What is expected:
Below are the records; copy each line in which "agent" occurs.

Source data:
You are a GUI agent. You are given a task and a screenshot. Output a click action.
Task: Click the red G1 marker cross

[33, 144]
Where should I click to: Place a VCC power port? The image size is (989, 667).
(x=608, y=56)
==
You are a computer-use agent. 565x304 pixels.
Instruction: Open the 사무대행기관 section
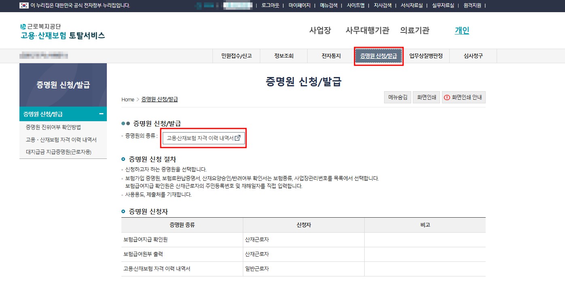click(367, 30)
==
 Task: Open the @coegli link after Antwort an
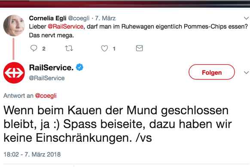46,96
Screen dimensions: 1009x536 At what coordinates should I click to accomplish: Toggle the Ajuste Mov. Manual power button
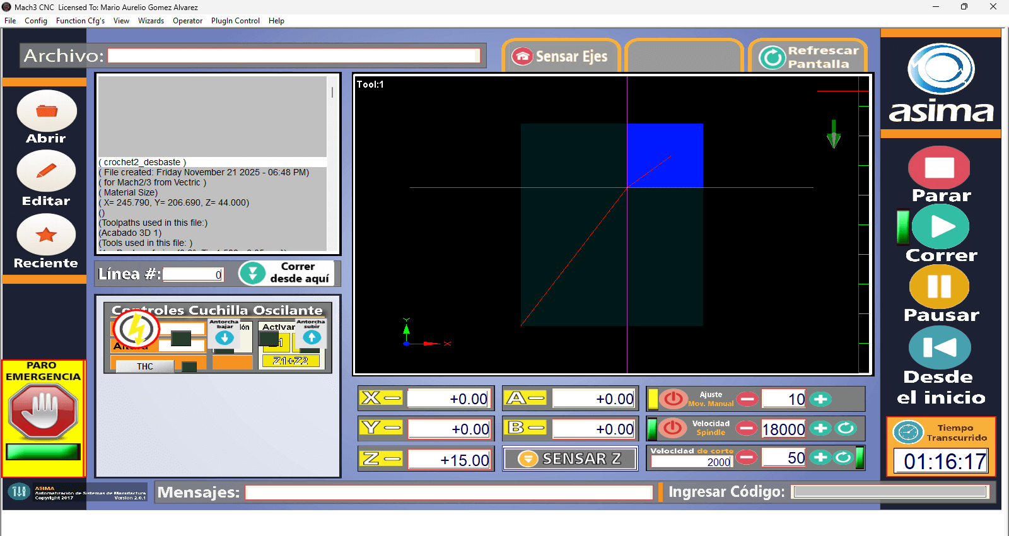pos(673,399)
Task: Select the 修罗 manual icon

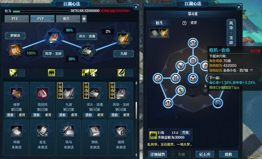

Exercise solution:
You are a GUI agent. You are given a task and a screenshot. Output a click action.
You are a computer-use agent. 565x304 pixels.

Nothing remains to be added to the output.